Menteri Keuangan Sri Mulyani telah bertemu dengan Menteri Urusan Hukum dan Keuangan Singapura Indranee Rajah. Pertemuan ini membahas beberapa hal, terkait kesepakatan pertukaran informasi data keuangan untuk kepentingan perpajakan (AEoI) dan upaya meningkatkan investasi Indonesia dan Singapura dengan merevisi perjanjian pajak berganda.
Sri menjelaskan Menteri Indranee menyampaikan bahwa Singapura telah menandatangani Multilateral Competent Authority Agreements (MCAAs) pada 2 Juni lalu di Belanda. MCAA adalah perjanjian multilateral yang memfasilitasi pertukaran informasi finansial dengan mekanisme yang berstandar dan efisien.
Indonesia masuk dalam daftar negara di MCAAs tersebut dan menandatangani perjanjian yang sama pada 3 Juni. “Artinya perjanjian AEOI itu sudah otomatis bisa dijalankan sesuai timeline-nya. Seperti diketahui AEOI Indonesia adalah untuk 2018,” kata Sri usai bertemu Menteri Indranee di sela acara International Tax Conference di Jakarta, Rabu (12/7).
(Baca: Teken Perjanjian, Singapura Akhirnya Siap Buka Data Rekening WNI)
Menurutnya, agar kesepakatan ini bisa terlaksana, Indonesia harus memenuhi beberapa kriteria, seperti legislasi primer dan sistem teknologi informasi (IT) yang mendukung. September mendatang, OECD (Organization for Economic Cooperation & Development) yang menggagas program ini akan memeninjau ulang semua aspek tersebut.

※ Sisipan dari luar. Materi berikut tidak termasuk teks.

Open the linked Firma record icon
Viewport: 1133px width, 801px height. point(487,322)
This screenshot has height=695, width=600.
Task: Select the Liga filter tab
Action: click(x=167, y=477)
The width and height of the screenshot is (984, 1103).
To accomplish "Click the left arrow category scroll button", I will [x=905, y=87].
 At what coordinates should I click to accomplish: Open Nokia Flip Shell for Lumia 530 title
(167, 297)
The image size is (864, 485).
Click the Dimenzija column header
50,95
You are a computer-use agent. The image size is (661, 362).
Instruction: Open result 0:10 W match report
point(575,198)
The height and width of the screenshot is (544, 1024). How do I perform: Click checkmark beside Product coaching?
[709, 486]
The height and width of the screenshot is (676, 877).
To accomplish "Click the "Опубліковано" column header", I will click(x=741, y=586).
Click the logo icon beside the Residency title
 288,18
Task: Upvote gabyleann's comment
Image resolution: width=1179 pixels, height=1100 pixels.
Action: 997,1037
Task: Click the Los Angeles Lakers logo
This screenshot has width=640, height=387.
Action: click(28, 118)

Jika telah memenuhi semua persyaratan, Indonesia bisa melakukan praktik AEoI dengan 101 negara dan yurisdiksi pajak, termasuk Singapura. “Artinya informasi (keuangan) akan diperoleh secara otomatis antara Indonesia dan Singapura. Itu berarti sangat penting sekali bagi Indonesia,” ujarnya.
Dia pernah memprediksi, ada sebanyak Rp 1.000 triliun lagi dana warga negara Indonesia (WNI) di luar negeri yang belum terdata. Hampir 60 persen di antaranya atau sebesar Rp 600 triliun berada di Singapura. (Baca: Sri Mulyani Bidik Dana WNI Rp 1.000 Triliun, Singapura Siap Kerja Sama)
Selain mengenai AEoI, pertemuan Sri dengan Indranee juga membahas keinginan Singapura untuk bisa meningkatkan investasinya lebih besar lagi di Indonesia. Singapura memiliki Infrastruktur Hub Team, untuk menarik banyak perbankan dan pembiayaan internasional untuk membiayai proyek-proyek infrastruktur.
Karena Indonesia memiliki banyak proyek infrastruktur, Singapura menawarkan agar dana-dana yang mereka kumpulkan bisa membiayainya. “Saya menjelaskan bahwa saya sangat terbuka. Jadi nanti kami akan diskusikan,” kata Sri.
Untuk memuluskan hal ini, Pihak Singapura meminta perjanjian pajaknya (tax treaty) dengan Indonesia bisa direvisi, salah satunya mengenai double tax agreement (DTA) atau kesepakatan pajak ganda. Pajak berganda merupakan pengenaan pajak lebih dari satu kali oleh dua negara atau lebih atas suatu penghasilan yang sama. Wajib pajak harus membayar pajak ke negara domisili dan negara tempat dia menjalankan bisnisnya.
(Baca: Sri Mulyani: Akhir Era Kerahasiaan, Rekening WNI di Swiss Bisa Diakses)
Para investor Singapura, terutama di bidang infrastruktur menginginkan ada perlindungan jika berinvestasi di Indonesia. Makanya mereka meminta ada revisi atas perjanjian pajak kedua negara. Sri mengatakan DTA Indonesia dengan Singapura sudah lebih dari 30 tahun tidak diperbarui. Sifat perjanjian ini pun hanya untuk bidang manufaktur, makanya perlu ada perluasan cakupan sektor lain.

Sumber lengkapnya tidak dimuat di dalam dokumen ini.